И вот, значит, мы ждем его. Он приходил к нам, приносил с собой прикрытую тарелочку… оказывается, в антракте брал в буфете винегретик какой-нибудь, капусточку.
— Это чтоб вы без закуски не надрались. Ну, давай разливай, наливай! — руководил он. — Ну, неровно, ты же переливаешь. Вот так, смотри, теперь на троих ровненько. Вот так вот. Ах! Достало тебя? Ох, хорошо! А теперь закуси. — Потом вздыхал и говорил: — Ну ничего, ничего, ребятки, и мой час придет, и я свое возьму.
Дорогой Анатолий Дмитриевич, царство тебе небесное!

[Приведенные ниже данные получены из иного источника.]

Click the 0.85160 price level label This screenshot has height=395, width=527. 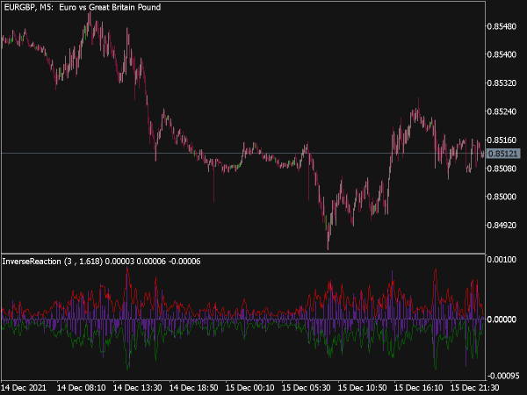[x=502, y=140]
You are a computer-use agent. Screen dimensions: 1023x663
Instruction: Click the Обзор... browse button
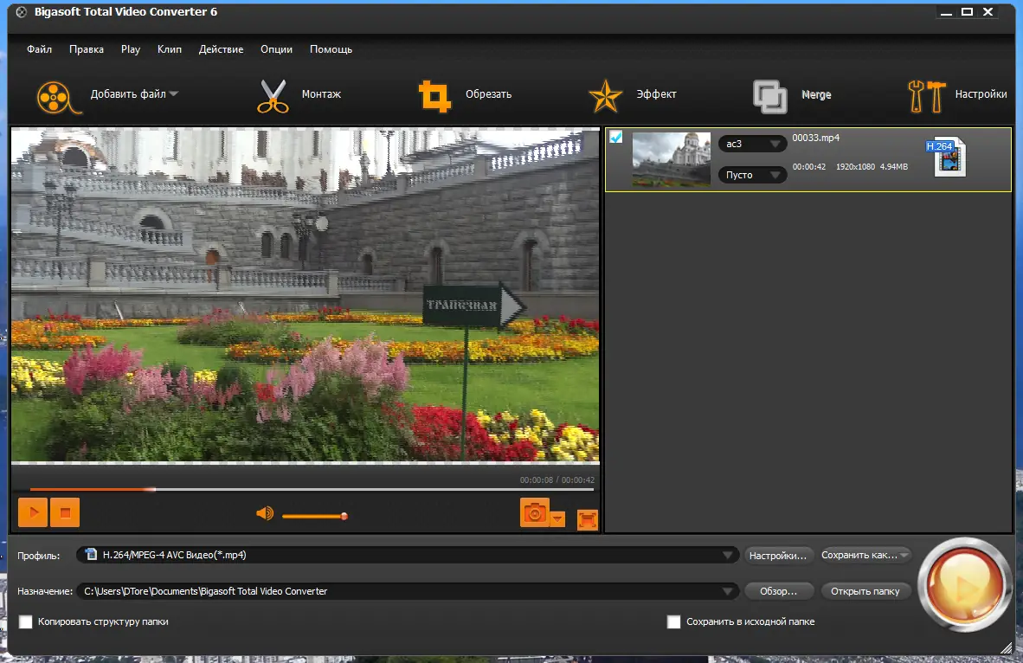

Я уже упоминал, что моими партнерами в этом замечательном театре были и Андрей Миронов, с которым мы вместе росли в подмосковном писательском поселке Красная Пахра, и Татьяна Ивановна Пельтцер, удивительная актриса и яркий человек. Она дружила с моей матерью и Валентиной Георгиевной Токарской — известной актрисой, которая много лет просидела в лагерях из-за романа с известным кинорежиссером Алексеем Каплером. Частенько они собирались вечером у одной из них расписать «пулечку». Заядлые преферансистки, предварительно оговорив место «сражения», загодя готовили салатики с бутербродами, выпроваживали домочадцев и под коньячок или водочку во всеоружии сходились за карточным столом.